_Your task:_ Update the entries below by replacing "Locate an element on the screen" with "Find an element on the screen" everywhere it appears, and leave all other text unchanged.

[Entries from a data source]
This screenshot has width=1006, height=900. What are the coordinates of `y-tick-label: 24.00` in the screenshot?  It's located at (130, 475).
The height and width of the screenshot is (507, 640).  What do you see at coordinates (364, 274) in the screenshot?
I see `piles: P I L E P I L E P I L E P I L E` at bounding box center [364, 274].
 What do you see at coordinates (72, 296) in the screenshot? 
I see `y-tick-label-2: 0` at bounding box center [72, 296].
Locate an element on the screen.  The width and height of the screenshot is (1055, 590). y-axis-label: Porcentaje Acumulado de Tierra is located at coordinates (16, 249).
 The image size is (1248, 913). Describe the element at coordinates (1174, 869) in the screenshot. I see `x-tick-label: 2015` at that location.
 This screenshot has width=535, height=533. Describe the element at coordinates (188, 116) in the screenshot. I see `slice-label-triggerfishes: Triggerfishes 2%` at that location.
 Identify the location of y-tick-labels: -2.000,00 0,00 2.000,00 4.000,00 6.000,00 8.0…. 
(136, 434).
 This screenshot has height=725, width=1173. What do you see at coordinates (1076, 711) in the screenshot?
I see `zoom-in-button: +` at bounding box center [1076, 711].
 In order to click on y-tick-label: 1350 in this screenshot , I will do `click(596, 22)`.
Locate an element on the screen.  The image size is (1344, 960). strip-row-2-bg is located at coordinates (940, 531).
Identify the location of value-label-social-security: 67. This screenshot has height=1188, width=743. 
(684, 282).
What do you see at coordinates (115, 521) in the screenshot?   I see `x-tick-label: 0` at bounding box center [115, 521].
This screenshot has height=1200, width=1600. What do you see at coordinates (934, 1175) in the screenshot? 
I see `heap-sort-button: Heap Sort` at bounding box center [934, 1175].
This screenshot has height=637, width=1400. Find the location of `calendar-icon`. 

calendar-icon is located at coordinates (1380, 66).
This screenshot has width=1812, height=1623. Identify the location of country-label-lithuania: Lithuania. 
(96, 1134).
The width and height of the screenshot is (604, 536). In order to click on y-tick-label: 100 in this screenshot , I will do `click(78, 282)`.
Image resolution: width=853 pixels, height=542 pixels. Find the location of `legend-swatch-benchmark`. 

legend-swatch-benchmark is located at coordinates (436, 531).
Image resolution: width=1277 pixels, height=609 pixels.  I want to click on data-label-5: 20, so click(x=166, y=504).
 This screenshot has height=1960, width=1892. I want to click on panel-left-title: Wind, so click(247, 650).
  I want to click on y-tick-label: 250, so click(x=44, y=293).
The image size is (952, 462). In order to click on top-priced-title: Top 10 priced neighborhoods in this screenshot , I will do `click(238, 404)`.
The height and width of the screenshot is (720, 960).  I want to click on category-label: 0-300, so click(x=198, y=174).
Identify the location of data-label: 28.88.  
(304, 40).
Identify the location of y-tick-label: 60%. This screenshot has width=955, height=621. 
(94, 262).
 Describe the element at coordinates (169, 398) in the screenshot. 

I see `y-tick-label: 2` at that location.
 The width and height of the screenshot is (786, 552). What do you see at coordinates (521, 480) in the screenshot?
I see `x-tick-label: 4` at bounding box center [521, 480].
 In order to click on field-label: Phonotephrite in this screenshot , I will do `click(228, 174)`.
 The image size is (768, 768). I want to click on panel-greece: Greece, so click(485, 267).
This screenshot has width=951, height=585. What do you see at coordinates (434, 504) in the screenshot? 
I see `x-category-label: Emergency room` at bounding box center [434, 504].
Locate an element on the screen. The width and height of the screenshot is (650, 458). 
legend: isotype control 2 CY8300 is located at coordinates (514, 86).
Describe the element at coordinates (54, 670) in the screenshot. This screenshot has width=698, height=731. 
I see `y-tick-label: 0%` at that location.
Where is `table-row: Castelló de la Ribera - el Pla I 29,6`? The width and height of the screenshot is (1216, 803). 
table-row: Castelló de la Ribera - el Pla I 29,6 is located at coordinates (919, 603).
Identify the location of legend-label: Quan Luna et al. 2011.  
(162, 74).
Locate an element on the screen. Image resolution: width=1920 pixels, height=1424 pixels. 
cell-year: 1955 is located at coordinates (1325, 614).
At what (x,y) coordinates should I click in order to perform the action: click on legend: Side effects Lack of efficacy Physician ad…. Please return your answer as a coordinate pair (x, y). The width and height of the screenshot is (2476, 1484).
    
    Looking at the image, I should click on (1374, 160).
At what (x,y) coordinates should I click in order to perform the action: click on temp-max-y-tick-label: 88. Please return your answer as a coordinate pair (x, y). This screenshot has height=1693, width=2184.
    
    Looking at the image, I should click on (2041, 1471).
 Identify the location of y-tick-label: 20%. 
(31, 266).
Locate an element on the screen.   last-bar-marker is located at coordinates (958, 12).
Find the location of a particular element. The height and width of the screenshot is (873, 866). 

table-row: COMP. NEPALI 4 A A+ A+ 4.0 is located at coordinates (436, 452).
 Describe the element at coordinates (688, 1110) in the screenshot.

_Written solution:_
This screenshot has width=1006, height=900. What are the coordinates of `y-tick-label: 24.00` in the screenshot?  It's located at (130, 475).
The height and width of the screenshot is (507, 640).  What do you see at coordinates (364, 274) in the screenshot?
I see `piles: P I L E P I L E P I L E P I L E` at bounding box center [364, 274].
 What do you see at coordinates (72, 296) in the screenshot? 
I see `y-tick-label-2: 0` at bounding box center [72, 296].
Find an element on the screen.  The width and height of the screenshot is (1055, 590). y-axis-label: Porcentaje Acumulado de Tierra is located at coordinates (16, 249).
 The image size is (1248, 913). Describe the element at coordinates (1174, 869) in the screenshot. I see `x-tick-label: 2015` at that location.
 This screenshot has width=535, height=533. Describe the element at coordinates (188, 116) in the screenshot. I see `slice-label-triggerfishes: Triggerfishes 2%` at that location.
 Identify the location of y-tick-labels: -2.000,00 0,00 2.000,00 4.000,00 6.000,00 8.0…. 
(136, 434).
 This screenshot has height=725, width=1173. What do you see at coordinates (1076, 711) in the screenshot?
I see `zoom-in-button: +` at bounding box center [1076, 711].
 In order to click on y-tick-label: 1350 in this screenshot , I will do `click(596, 22)`.
Find an element on the screen.  The image size is (1344, 960). strip-row-2-bg is located at coordinates (940, 531).
Identify the location of value-label-social-security: 67. This screenshot has height=1188, width=743. 
(684, 282).
What do you see at coordinates (115, 521) in the screenshot?   I see `x-tick-label: 0` at bounding box center [115, 521].
This screenshot has height=1200, width=1600. What do you see at coordinates (934, 1175) in the screenshot? 
I see `heap-sort-button: Heap Sort` at bounding box center [934, 1175].
This screenshot has height=637, width=1400. Find the location of `calendar-icon`. 

calendar-icon is located at coordinates (1380, 66).
This screenshot has width=1812, height=1623. Identify the location of country-label-lithuania: Lithuania. 
(96, 1134).
The width and height of the screenshot is (604, 536). In order to click on y-tick-label: 100 in this screenshot , I will do `click(78, 282)`.
Image resolution: width=853 pixels, height=542 pixels. Find the location of `legend-swatch-benchmark`. 

legend-swatch-benchmark is located at coordinates (436, 531).
Image resolution: width=1277 pixels, height=609 pixels.  I want to click on data-label-5: 20, so click(x=166, y=504).
 This screenshot has height=1960, width=1892. I want to click on panel-left-title: Wind, so click(247, 650).
  I want to click on y-tick-label: 250, so click(x=44, y=293).
The image size is (952, 462). In order to click on top-priced-title: Top 10 priced neighborhoods in this screenshot , I will do `click(238, 404)`.
The height and width of the screenshot is (720, 960).  I want to click on category-label: 0-300, so click(x=198, y=174).
Identify the location of data-label: 28.88.  
(304, 40).
Identify the location of y-tick-label: 60%. This screenshot has width=955, height=621. 
(94, 262).
 Describe the element at coordinates (169, 398) in the screenshot. 

I see `y-tick-label: 2` at that location.
 The width and height of the screenshot is (786, 552). What do you see at coordinates (521, 480) in the screenshot?
I see `x-tick-label: 4` at bounding box center [521, 480].
 In order to click on field-label: Phonotephrite in this screenshot , I will do `click(228, 174)`.
 The image size is (768, 768). I want to click on panel-greece: Greece, so click(485, 267).
This screenshot has width=951, height=585. What do you see at coordinates (434, 504) in the screenshot? 
I see `x-category-label: Emergency room` at bounding box center [434, 504].
Find an element on the screen. The width and height of the screenshot is (650, 458). 
legend: isotype control 2 CY8300 is located at coordinates (514, 86).
Describe the element at coordinates (54, 670) in the screenshot. This screenshot has width=698, height=731. 
I see `y-tick-label: 0%` at that location.
Where is `table-row: Castelló de la Ribera - el Pla I 29,6`? The width and height of the screenshot is (1216, 803). 
table-row: Castelló de la Ribera - el Pla I 29,6 is located at coordinates (919, 603).
Identify the location of legend-label: Quan Luna et al. 2011.  
(162, 74).
Find an element on the screen. Image resolution: width=1920 pixels, height=1424 pixels. 
cell-year: 1955 is located at coordinates (1325, 614).
At what (x,y) coordinates should I click in order to perform the action: click on legend: Side effects Lack of efficacy Physician ad…. Please return your answer as a coordinate pair (x, y). The width and height of the screenshot is (2476, 1484).
    
    Looking at the image, I should click on (1374, 160).
At what (x,y) coordinates should I click in order to perform the action: click on temp-max-y-tick-label: 88. Please return your answer as a coordinate pair (x, y). This screenshot has height=1693, width=2184.
    
    Looking at the image, I should click on (2041, 1471).
 Identify the location of y-tick-label: 20%. 
(31, 266).
Find an element on the screen.   last-bar-marker is located at coordinates (958, 12).
Find the location of a particular element. The height and width of the screenshot is (873, 866). 

table-row: COMP. NEPALI 4 A A+ A+ 4.0 is located at coordinates (436, 452).
 Describe the element at coordinates (688, 1110) in the screenshot.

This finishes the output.